On my refrigerator door, among travel magnets, postcards and photographs, I keep a magnet from an old Volkswagen ad, published in the 60s, which says: “He: goes to work in the morning and returns at night / She: takes the children to school. Go to the fair, go to the hairdresser, pick up mom, pick up the children from school, go to the seamstress. Take mom home. Go shopping in the city. She returns her nephews, goes to visit her friends, goes to see how Aunt Celina is doing, goes back to a friend's house to pick up the bag she had forgotten, etc. etc. etc. / Isn’t it fair that she has a Volkswagen all to herself?”
I often look at this ad and reflect on how representative it once was. Yes. Today we can find it outdated, old, stereotypical. But, just a few years ago, a woman's role was exactly and only that: taking care of the house, the children and herself.
To use the logic of Grant McCracken, anthropologist and researcher of material culture, advertising is an instrument that attributes meaning to consumer goods based on the meanings that already exist in the culturally constituted world. Thus, associating the male figure with work and the female figure with domestic tasks seemed to be a coherent choice. After all, it worked as a mirror of what was culturally and socially dictated.
That's why, until recently, it was common to come across sexist advertising messages (how can we not remember beer advertising?); racists; fatphobic; heteronormative. Messages that reinforced sociocultural standards and encouraged consumption for its own sake.
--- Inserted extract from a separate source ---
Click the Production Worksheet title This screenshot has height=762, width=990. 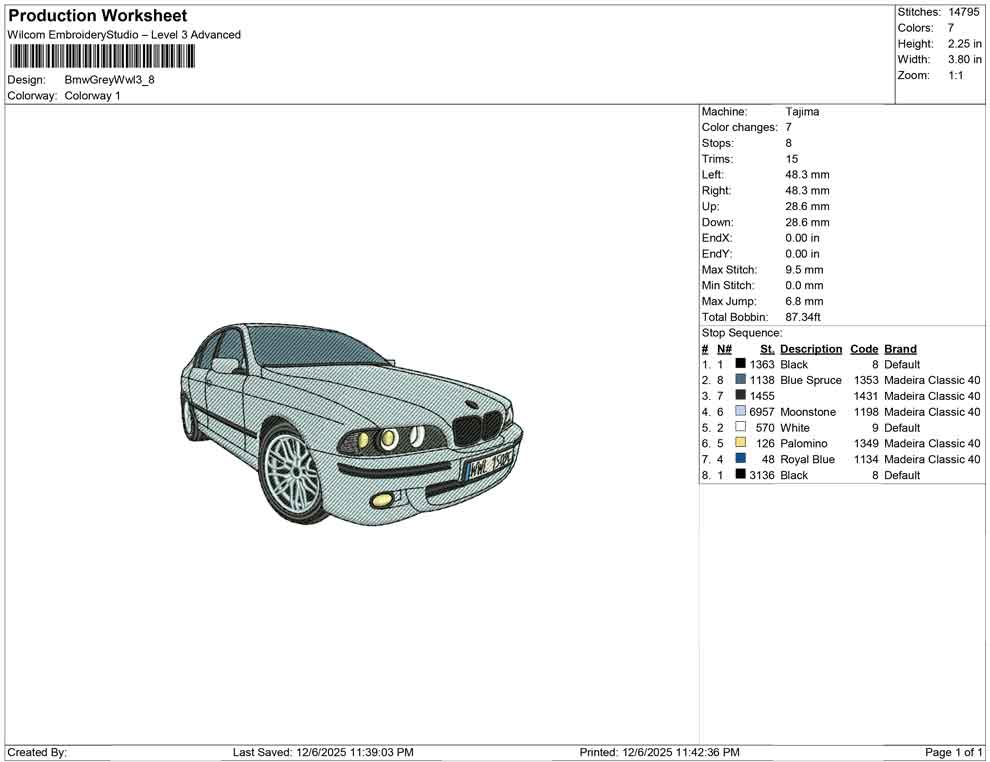pyautogui.click(x=97, y=16)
Messages that reflected the prejudices and consumerism of an extremely unequal and segregationist society.
I don't think we live so far from that. Often, cancel culture and organized boycotts signal errors made by various types of brands and corporations in their communications and positions. But, at the same time, we are witnessing the growth of the consumerist movement and the transformation of genuine into brand value. Advertising, therefore, has reflected and produced the desires, beliefs and needs of a changing world.
As consumers, we are more informed and, therefore, demanding. As citizens, we began to use consumption as a form of political positioning. As communication professionals, we are more attentive to the stances of the brands we work for, making sure that raising certain flags must go beyond mere communication activism. Skrivanek svetainės vertimas
In my advertising classes, I always emphasize how important it is to look at the advertiser as an agent of history. Our advertisements both represent the behaviors, values, tastes and habits of each time, and act as meaning-making machines, starring the spirit of each time. I invite you, dear reader, to a journey of understanding our culture through the advertising world.
For those who want to dive...
DOMINGUES, Izabela. MIRANDA, Ana Paula de. Consumption of activism . Barueri, SP: Estação das Letras e Cores, 2018.
MCCRACKEN, Grant. Culture and consumption : new approaches to the symbolic character of consumer goods and activities. Rio de Janeiro: Mauad, 2003.
PEREZ, Clotilde. Advertising and the spirit of the time : under the iconography of reflection or indication of paths? São Paulo: ECA USP, 2014.
ROCHA, Everardo. Magic and capitalism: an anthropological study of advertising. 4 ed. São Paulo: Brasiliense, 2010.